Continue the passage about the toxic water samples from the Mare Island Strait, starting after its last sentence.

### [Passage]
.....
Unlike Sherlock, Ogle couldn't just sniff or taste the river water and announce the identity of the poison. His first clue was the speed with which it acted: "My gut feeling is this was too fast for a bacteria, disease or fungus." His second clue came after he filtered the lethal samples (as part of an RMP TIE), and discovered that the toxicity disappeared. Thus, the mystery substance had to be attached to the particles in the water.

This result ruled out a few other likely suspects, says Rainer Hoenicke who runs the RMP program. The pervasive household pesticide diazinon, for example, is so soluble it would have stayed in the water after filtering, not to mention killing the shrimp. Likewise, old DDT derivatives lying around in the sediments wouldn't kill a fish, just maybe give it cancer or the like 10 years later, he says. After this basic testing, all the scientists know is it probably is a "synthetic organic" chemical coming from municipal sewage or agricultural runoff.

The next clue didn't turn up till this spring, when Dave "Watson" Schoellhamer of the U.S. Geological Survey heard about Ogle's results. Schoellhamer and associate John Warner checked hydrodynamics data from the Mare Island Strait for those two September dates and found just what the former had suspected: The dates coincided perfectly with two neap tides, in which tidal flushing was particularly low and sediment trapping particularly high in the Strait. They also noted that both samples were collected during the slack after an ebb tide when the marshes all the way down the Strait would have been filled with water from the Napa River.

"Basically, you've got two toxic samples during a tidal phase when we'd expect the poorest water quality and when the water is coming from upstream," says Schoellhamer. "Flow from the Napa River would have been small for several months, and residence time of a water or sediment particle greater than it is at any time of the year."
.....
### [Given material]
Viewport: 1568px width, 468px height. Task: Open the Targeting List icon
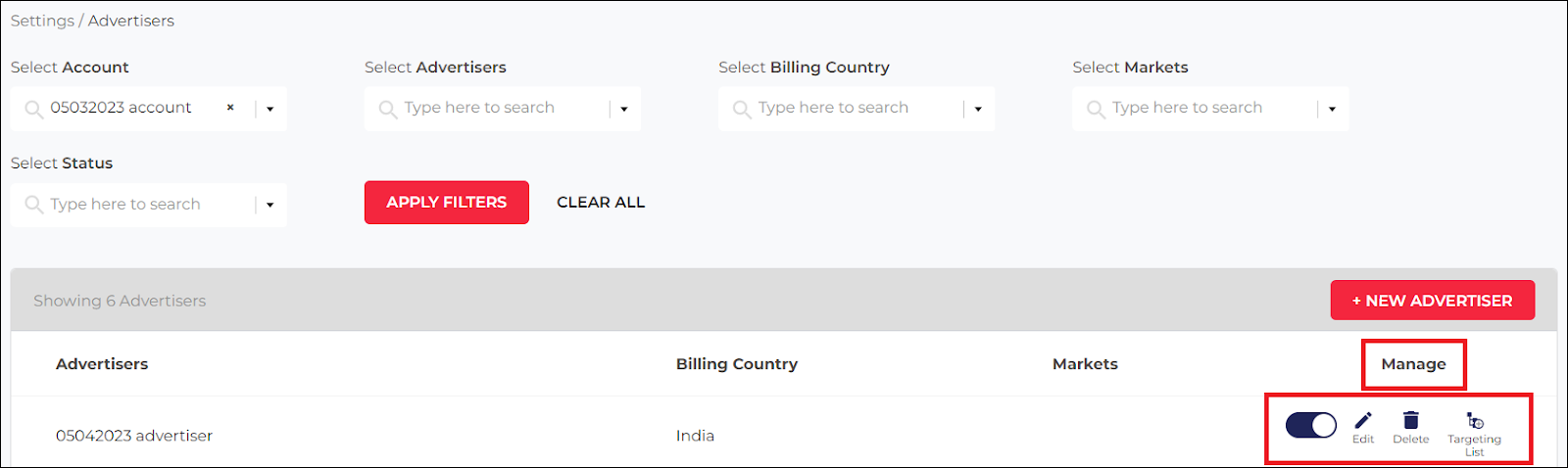1474,421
.....
### [Result of the task]
More clues may lie in archived samples collected as indicators of ecological health in San Pablo Bay by a U.S. EPA funded program called CISNET. If scientists can re-examine samples from before, after and during the September fish kill, then they should be able to discover more about its persistence. Geoff Schladow, who runs the program, also plans to keep the mystery in mind in planning his future sampling.

"This may happen five, ten or fifty times a year, but we've just never sampled at the right time to see it, or it may be much more sporadic," says Hoenicke.

Timing is a key clue, especially to the glamour side of the case. If the dead fish include front page material like the endangered Delta smelt, then the hunt is on. But if the smelt aren't anywhere near the scene of the crime, then interest in the case could flag.

U.C. Davis fish expert Bill Bennett says the smelt only hang out in the Napa River during the wetter months. Sifting through the few clues now at hand, Bennett suspects that any of several fish species (splittail and tule perch, among others) in the Napa River might be affected by the mystery toxicity, but that on a Bay-wide basis, overall populations would not be influenced.

What the scientists hope to discover next is: if the toxicity is only a dry season phenomena; if it persists for several weeks or just a short period; and what happens if samples are taken at a different time in the tidal cycle. As all the scientific sleuths try to decide exactly what should be done next to get more clues, and who should pay for it, one thing remains clear: the case of croaking fish is far from elementary.